I didn't have another surgery until 6th grade when my right foot began to act up again. This time, though, instead of it twisting inward, it twisted outward. As a result, I had another surgery to correct it. A couple of years after that, the pin that was placed in my toe during the first surgery broke in half, and one half came out of my toe by itself, leaving a hole in my toe that got infected. That called for a third right foot surgery to get the other half of the pin out and clean the infection.

 

Since then, I've had other obstacles come my way that resulted in a total of 10 surgeries and a blood transfusion. You'd think being able to go through all of that would make a person stronger. I thank God everyday for life, but to be honest, my spirit was completely broken. I've never really been able to live the life I've wanted to live. Not to say that I can't, but fear has always been in my way. I may not be able to walk or run as fast as others, but I should be thankful that I can walk and run at all.
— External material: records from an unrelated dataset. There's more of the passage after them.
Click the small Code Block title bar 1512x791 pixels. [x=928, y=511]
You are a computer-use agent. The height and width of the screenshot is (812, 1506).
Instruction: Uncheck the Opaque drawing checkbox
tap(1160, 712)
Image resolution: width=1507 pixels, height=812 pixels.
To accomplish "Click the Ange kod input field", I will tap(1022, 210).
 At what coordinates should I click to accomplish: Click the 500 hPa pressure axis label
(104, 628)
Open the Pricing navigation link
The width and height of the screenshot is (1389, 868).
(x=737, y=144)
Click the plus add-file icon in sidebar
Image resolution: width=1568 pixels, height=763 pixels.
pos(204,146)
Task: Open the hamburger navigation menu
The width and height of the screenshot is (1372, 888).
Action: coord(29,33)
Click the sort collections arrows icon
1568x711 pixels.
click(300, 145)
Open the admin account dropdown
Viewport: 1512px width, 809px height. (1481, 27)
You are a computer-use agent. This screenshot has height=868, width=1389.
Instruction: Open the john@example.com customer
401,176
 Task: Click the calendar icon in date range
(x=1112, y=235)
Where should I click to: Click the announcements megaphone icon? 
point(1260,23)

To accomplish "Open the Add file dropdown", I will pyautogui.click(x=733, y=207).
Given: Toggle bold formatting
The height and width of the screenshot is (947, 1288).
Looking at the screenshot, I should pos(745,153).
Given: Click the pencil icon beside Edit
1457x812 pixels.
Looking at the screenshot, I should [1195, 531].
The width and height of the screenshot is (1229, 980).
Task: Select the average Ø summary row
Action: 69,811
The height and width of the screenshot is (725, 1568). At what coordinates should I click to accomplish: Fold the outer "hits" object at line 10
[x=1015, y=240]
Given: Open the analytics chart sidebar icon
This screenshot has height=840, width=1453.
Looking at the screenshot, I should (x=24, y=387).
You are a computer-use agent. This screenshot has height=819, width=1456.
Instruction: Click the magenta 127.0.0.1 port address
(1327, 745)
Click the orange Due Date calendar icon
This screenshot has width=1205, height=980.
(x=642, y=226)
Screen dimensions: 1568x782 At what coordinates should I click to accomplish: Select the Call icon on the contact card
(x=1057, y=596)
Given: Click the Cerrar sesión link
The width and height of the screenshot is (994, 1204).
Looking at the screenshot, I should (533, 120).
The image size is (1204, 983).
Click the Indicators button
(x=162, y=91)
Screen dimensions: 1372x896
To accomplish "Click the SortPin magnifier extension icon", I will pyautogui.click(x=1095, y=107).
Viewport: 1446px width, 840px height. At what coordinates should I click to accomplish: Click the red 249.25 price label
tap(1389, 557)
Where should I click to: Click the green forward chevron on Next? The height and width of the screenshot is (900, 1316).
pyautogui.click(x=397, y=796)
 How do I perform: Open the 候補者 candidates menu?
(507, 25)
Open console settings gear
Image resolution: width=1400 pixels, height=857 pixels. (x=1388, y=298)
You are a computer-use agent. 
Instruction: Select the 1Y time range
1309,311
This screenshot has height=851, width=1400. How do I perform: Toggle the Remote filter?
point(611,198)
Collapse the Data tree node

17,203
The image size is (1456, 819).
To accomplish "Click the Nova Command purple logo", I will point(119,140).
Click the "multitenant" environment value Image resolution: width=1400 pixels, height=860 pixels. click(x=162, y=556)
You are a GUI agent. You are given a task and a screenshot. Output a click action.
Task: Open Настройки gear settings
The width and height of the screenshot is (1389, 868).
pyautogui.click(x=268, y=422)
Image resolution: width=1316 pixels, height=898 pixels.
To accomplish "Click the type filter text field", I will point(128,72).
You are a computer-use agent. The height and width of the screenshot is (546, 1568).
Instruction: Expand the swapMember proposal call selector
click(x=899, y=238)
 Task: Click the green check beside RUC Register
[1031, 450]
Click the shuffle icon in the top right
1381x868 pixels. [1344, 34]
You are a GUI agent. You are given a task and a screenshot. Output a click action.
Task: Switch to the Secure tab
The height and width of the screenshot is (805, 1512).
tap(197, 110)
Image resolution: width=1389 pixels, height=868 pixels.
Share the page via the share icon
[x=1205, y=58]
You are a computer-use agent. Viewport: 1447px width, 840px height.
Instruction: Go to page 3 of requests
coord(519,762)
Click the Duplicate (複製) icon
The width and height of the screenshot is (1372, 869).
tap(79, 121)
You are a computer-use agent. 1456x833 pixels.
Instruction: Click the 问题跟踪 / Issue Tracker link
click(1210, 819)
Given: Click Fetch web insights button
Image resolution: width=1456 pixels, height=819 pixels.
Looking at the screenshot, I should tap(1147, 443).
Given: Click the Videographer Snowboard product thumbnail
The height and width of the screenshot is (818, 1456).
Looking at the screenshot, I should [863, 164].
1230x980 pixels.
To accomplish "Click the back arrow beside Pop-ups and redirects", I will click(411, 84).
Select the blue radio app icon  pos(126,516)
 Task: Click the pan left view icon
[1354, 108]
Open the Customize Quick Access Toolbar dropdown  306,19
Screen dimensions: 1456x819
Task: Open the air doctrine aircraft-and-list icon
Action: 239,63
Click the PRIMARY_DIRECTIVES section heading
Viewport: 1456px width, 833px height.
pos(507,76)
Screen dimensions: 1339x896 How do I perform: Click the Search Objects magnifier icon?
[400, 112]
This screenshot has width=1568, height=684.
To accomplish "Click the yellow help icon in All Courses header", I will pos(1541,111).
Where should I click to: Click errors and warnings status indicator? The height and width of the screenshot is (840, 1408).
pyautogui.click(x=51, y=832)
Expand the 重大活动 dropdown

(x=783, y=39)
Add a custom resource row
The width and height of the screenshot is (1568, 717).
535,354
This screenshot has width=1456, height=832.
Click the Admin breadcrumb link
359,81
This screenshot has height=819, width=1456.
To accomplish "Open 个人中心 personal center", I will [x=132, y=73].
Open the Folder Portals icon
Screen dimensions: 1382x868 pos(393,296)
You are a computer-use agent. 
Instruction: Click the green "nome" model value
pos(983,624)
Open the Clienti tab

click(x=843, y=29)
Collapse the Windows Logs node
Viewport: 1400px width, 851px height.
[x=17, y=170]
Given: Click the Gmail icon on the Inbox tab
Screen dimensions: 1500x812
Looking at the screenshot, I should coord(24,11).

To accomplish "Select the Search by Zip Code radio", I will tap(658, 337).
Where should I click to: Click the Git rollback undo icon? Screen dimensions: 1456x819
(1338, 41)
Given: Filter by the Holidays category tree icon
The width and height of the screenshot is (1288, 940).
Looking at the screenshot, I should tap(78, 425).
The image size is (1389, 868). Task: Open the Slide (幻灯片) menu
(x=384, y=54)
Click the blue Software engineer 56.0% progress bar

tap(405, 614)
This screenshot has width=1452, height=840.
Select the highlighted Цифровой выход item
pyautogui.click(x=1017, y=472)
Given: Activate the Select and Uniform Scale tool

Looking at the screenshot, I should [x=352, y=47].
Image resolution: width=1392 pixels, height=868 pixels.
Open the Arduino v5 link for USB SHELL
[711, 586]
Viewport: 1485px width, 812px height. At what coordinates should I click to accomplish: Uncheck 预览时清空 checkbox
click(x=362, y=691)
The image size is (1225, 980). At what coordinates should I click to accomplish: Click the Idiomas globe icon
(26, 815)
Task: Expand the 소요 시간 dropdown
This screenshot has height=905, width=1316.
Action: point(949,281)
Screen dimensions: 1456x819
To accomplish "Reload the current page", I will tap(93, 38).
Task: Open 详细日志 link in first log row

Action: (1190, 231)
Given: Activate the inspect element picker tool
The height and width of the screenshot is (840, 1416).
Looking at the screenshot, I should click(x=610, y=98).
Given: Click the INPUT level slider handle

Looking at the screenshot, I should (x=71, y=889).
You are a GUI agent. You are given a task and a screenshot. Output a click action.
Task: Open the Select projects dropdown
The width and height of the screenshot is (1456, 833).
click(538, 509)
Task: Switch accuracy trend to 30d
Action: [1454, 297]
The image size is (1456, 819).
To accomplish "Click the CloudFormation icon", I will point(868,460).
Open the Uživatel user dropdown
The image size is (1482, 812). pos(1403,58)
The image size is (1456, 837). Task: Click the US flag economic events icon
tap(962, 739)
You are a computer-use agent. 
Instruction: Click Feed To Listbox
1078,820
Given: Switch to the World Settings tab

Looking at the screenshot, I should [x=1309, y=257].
So, why aren't I? I have to watch what I eat so certain issues don't flair up. One cannot imagine how abnormal I feel. It breaks my heart to watch other people enjoying things that I cannot. I try to get out of the whole ‘woe is me’ thing, and at times, it works. However, the older I’ve gotten, the more uncomfortable feeling sorry for myself has become.

 

Do I wish I were ‘normal’? Yes. But what good is being normal when I was born for a greater purpose? I am not supposed to be normal. I am supposed to be extraordinary. I am supposed to be awesome. I have realized that, through my story, I have the power and ability to uplift and encourage others who may have it much worse than I have could. When all is said and done, I want nothing more than to let people know that there is no limit to where they can go as long as they have air in the lungs and life and their bodies. For every day you live, you have the chance to do ANYTHING you want to do. It all starts with the belief that you can.